No beef with Prime, but it takes a choice cut

Look at the post office package shelves, the boxes left at people’s doors and the empties stuffed into the trash and it’s clear that Wrangell — just like the rest of the country — is primed to shop from Amazon.

Free shipping is the biggest incentive to sign up for Amazon Prime. That, and the website sells everything anyone could ever want or need, plus millions of items we never knew we wanted or needed. And maybe don’t need, but free shipping is such an enticement.

No minimum purchase, no hassles, just click and wait for delivery. Let Amazon, or the many vendors that sell on the website, pay the FedEx, UPS or post office charges.

Sort of.

Amazon is not a charity, and Prime is big business.

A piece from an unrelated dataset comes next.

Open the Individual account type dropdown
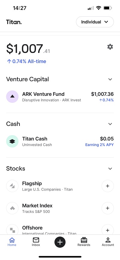 [95, 22]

Some analysts estimate that Amazon has more than 153 million Prime accounts in the United States — the company does not report the actual number. That’s the equivalent of almost half the U.S. population, though many of those accounts are businesses or government agencies.

Amazon recently raised its annual subscription price for Prime to $139 — more if you pay monthly, and less if you are a student or receive public assistance such as Medicaid.

Roughing it out on the back of the largest envelope available from Amazon, making several uninformed assumptions about how many Prime subscribers pay annually or monthly and how many students and Medicaid recipients take the discount, and it adds up that Prime membership fees could pump maybe $20 billion into Amazon’s bank account this year.

That’s almost as much money as ExxonMobil earned in all of last year, when it enjoyed rising oil prices.

That’s almost as much money as Alaska Air Group, the parent company of Alaska Airlines and Horizon Air, generated in operating revenues in all of last year, when Alaska was the fifth largest airline in the country.

That’s about how much Taco Bell hopes to collect this year from sales at its 7,500 restaurants around the world.

Nothing against Amazon for priming its own pump with the super-selling idea in 2005. It has turned out to be a brilliant marketing tool, driving tens of millions of people to spend an average of $30 billion on the site every month last year, according to analyst estimates (Amazon does not say).

It’s interesting to note that the revenues from Prime membership fees were equal to most of Amazon’s net income from all of its operations last year. Take away those Prime fees, and the company would be a lot less profitable. Take away free shipping, and the company would ring up a lot less in sales — proof that Prime is the biggest thing in retail shopping since more U.S. stores started opening on Sundays half a century ago.

What it all means for Alaska — and for Wrangell, where about 10% of the community’s retail spending was online last year — is that Lower 48 Prime members unknowingly subsidize our orders. All that free air shipping costs Amazon a lot more to the 49th state than elsewhere, but we pay the same Prime membership fee as anyone in Detroit, Des Moines, Denver or Disney World (which is sort of like a city unto itself).

So, a big thank you to Lower 48 Prime members for helping to send dog food, diapers, 10-pound bags of nuts and printer ink cartridges to our door. Their membership fees help make life more affordable in Alaska.

It’s just too bad all that free shipping helps send 10% of Wrangell’s retail spending out of town.